Three puppies found abandoned on Christmas night huddle in a basket at the West Toledo Animal Hospital, Tuesday, December 31, 2013. Jean Keating of the Lucas County Pit Crew took the puppies to the hospital for an examination.
In the early morning hours the day after Christmas, Toledo resident Annie Franklin found a surprise on the front porch of her Hamilton Street home.
During the night, someone had dumped a straw-filled plastic tote on her doorstep.
PHOTO GALLERY: Day after Christmas puppies
Ms. Franklin thought she saw a dog in the open tote and called Toledo police. The responding officer found three tiny brown and black “pit bull” or boxer mix puppies inside, two males and one female.
“They were so little,” Ms. Franklin said. “I couldn’t imagine who would ever do this. I couldn't believe it.”
There were no footprints in the snow, so the underweight pups had clearly been outside for hours in the freezing cold with the morning’s temperatures measured in the mid-20s.
Police quickly summoned Lucas County Canine Care & Control. Two of the pups were relatively alert, but one of the males was unresponsive.
“His temperature wouldn’t register on the thermometer and he was cold to the touch,” Julie Lyle, director of the county shelter, said. “He was barely alive.”
Dr. Brandy Day, a veterinarian at the West Toledo Animal Hospital, examines the three puppies.
When stimulation, warm water bottles, blankets, and sugar water failed to bring the puppy around, Ms. Lyle tucked him inside her shirt against her chest to slowly warm him with her body heat.
“It was at least an hour and a half with no movement, then he started moving his head around and shivering,” Ms. Lyle said.
After a meal of canned cat food — the only thing the puppy would eat — he slept for several hours.
“When he woke back up, we were worried about brain damage because he was herky-jerky,” Ms. Lyle said. “By the end of the night, it was gone.”
While his unnamed siblings stayed at the shelter, Ms. Lyle brought the baby dubbed “Pupsicle” home with her each night for extra care.
Ms. Lyle said the county has had just one or two cases of dogs with severe hypothermia since she took over the department in 2010, and certainly none as extreme as Pupsicle’s case.
“I come from upper Michigan and we would get it there quite a bit,” she said. “It was regularly below zero there, but not much here.”
She added there’s no way of knowing where the pups, who are estimated at 6 to 7 weeks old, may have come from or who is responsible for dumping them. All three were transferred to the care of the Lucas County Pit Crew on Monday.
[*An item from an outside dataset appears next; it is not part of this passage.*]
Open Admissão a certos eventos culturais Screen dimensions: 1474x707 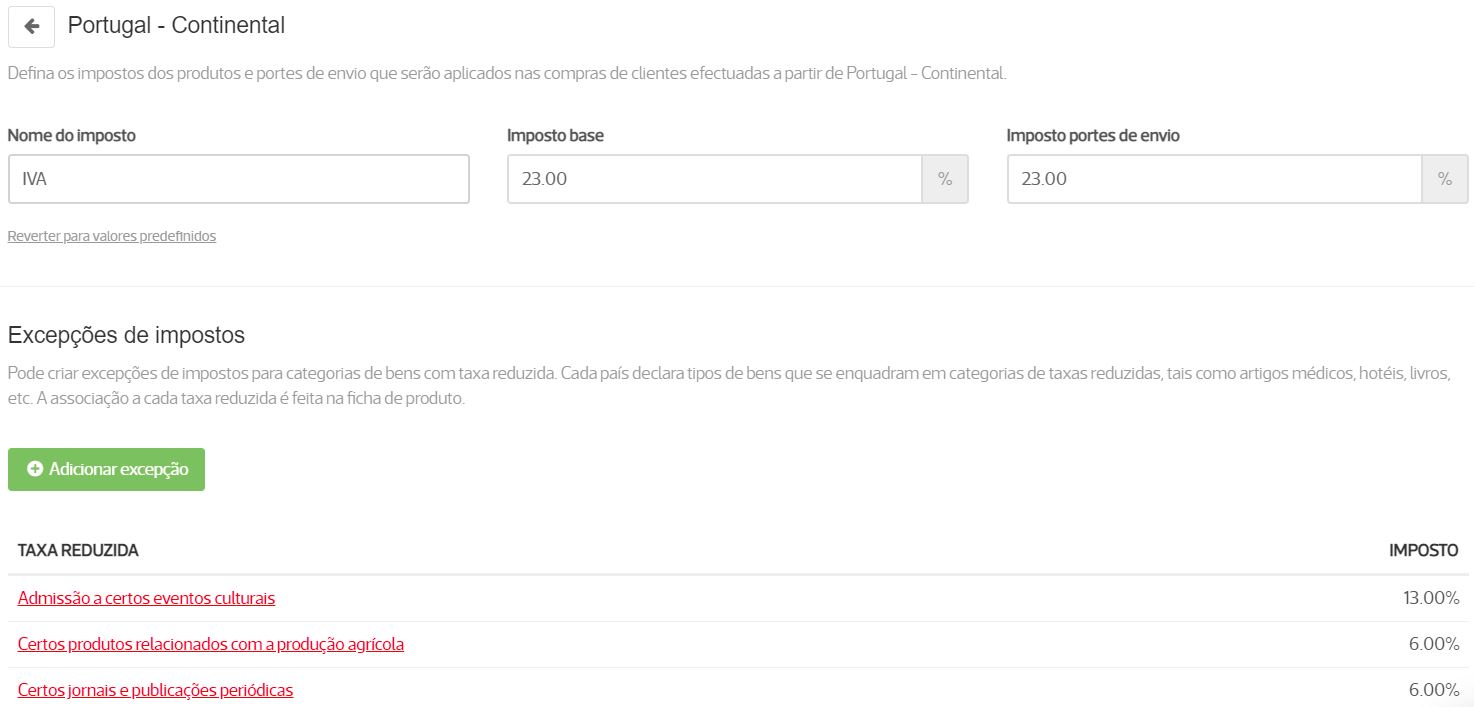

“We just couldn’t say no,” Executive Director Jean Keating said. “When puppies are that young, they’ve got to get out of there. The pound is no place for 3-pound puppies.”
The trio’s case is reminiscent of the “Suitcase Six,” a litter of six bulldog mix puppies found zipped inside a suitcase in an alley with their mother tied nearby in April, 2012. Toledoan Howard Davis, the dogs’ former owner whose name was on the suitcase, pleaded no contest to one count of abandonment and one count of cruelty to companion animals, and was sentenced to four years of probation in June, 2012.
Ms. Keating took the three rescued puppies to the West Toledo Animal Hospital on Tuesday for a checkup.
They have all gained weight, ranging from just more than 4 pounds to about 5¼ pounds.
Two of three puppies found abandoned on Christmas night peer from a basket at the West Toledo Animal Hospital.
Pupsicle is the smallest of the bunch, but also the feistiest. He growled playfully, chewed on fingers, and spent nearly the entire appointment trying to climb out of the blanket-lined laundry basket the litter had been carried in.
“They’ve done really well so far,” Ms. Keating said. “Everyone is eating like a champ.”
The pups’ swollen bellies are a testament to the hefty roundworm infestation they all have. They will have to be treated several times with dewormer to rid them of the parasites.
The animal hospital’s Dr. Brandy Day said the hypothermia the trio suffered hasn’t left any obvious signs of problems. Pupsicle, who Ms. Keating said will be renamed, will be watched especially closely for aftereffects.
“With the way he is now, I’m very hopeful that he won’t have any lasting effects from it,” Dr. Day said. “Unfortunately, it’s one of those things where time will tell, but for now, they’re all looking good.”